Reviewing Two Solid Earnings Reports

This morning, 3M (MMM) reported second-quarter earnings per share (EPS) of $2.59 versus $1.78 last year, much better than the expected $2.26 per share.

Sales were up 24.7%, or 21.7%, excluding the impact of currencies, divestitures and acquisitions. There was strength in all segments, as comparisons were easy with numbers last year negatively impacted by COVID-19-related shutdowns.

However, it is interesting to note that the company’s health care segment revenues rose by 23.2% organically over results last year that benefited from high mask sales due to the COVID-19 outbreak.

The company raised EPS guidance for the year from the $9.20 to $9.70 range to $9.70 to $10.10. However, the stock is not moving much on the news, as the market remains skeptical of industrial and cyclical stocks.

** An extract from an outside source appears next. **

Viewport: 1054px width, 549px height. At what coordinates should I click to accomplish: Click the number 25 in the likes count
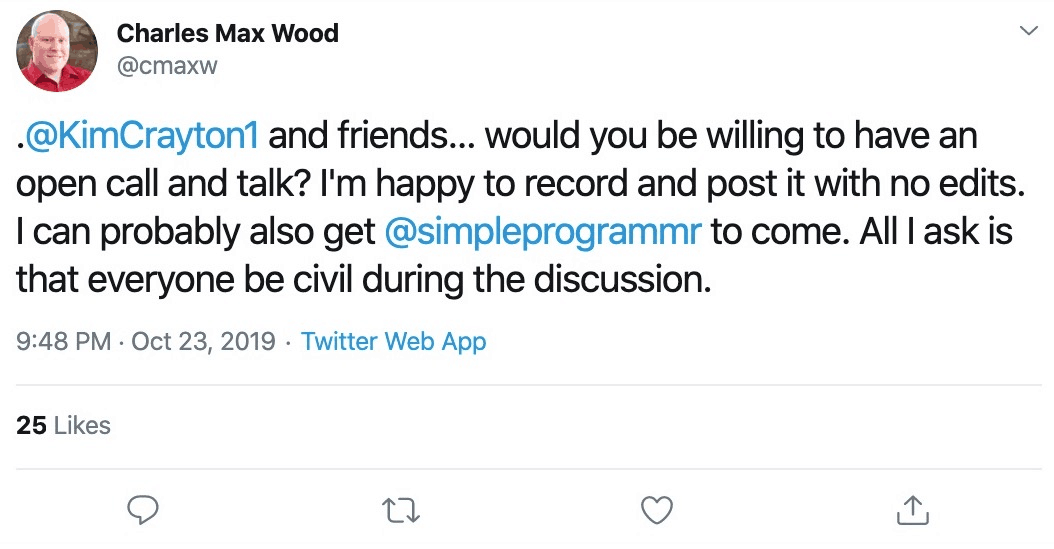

However, I still expect these stocks to do better at some point this year, and I have confidence that the stock can reach my $210 target. I am slightly raising my buy under price to $190.

Last week, Fulton Financial (FULT) reported second-quarter EPS of $0.38 vs. $0.24, which was $0.05 better than expectations. The primary driver behind this increase in earnings was a $3.5 million negative credit provision versus a $19.6 million charge last year, as the company released credit reserves due to the fact that the amount of bad loans related to COVID-19 were not as bad as the company had first estimated.

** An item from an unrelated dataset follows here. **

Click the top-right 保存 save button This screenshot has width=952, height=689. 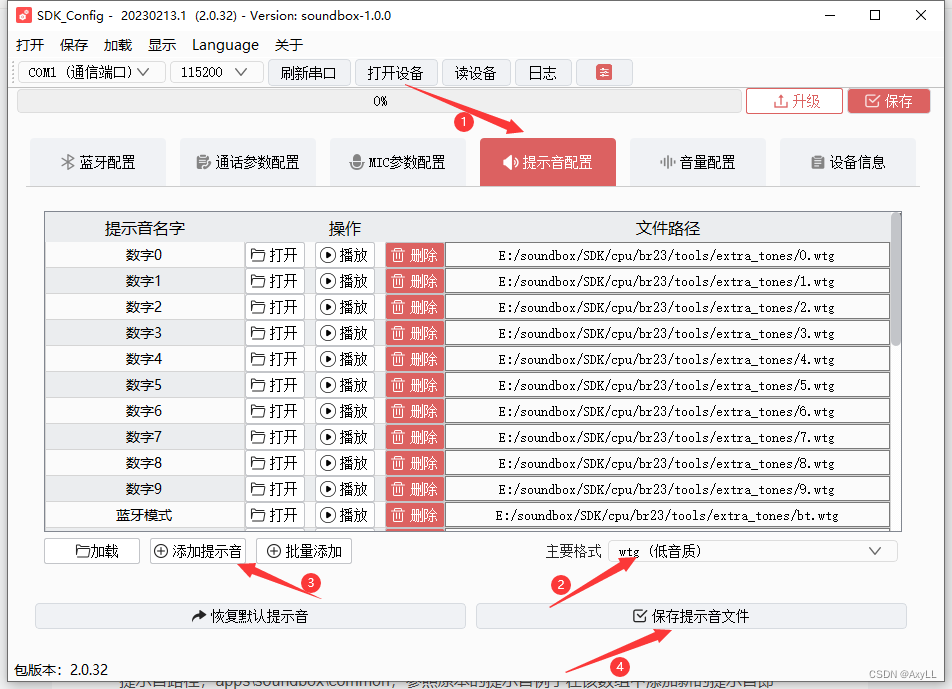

Interest income increased by 6.2%, as continued loan growth offset interest margin pressure from lower interest rates. Lower expenses also helped results.

Fulton has edged higher since reporting its results, as banks have rebounded. Excluding the benefit from reserves releases, the company is on a sustainable EPS run rate of $1.30 a year. The shares are attractive at 11.7X this run rate, with a 3.7% dividend yield. Buy FULT under $16. My target is $18.50.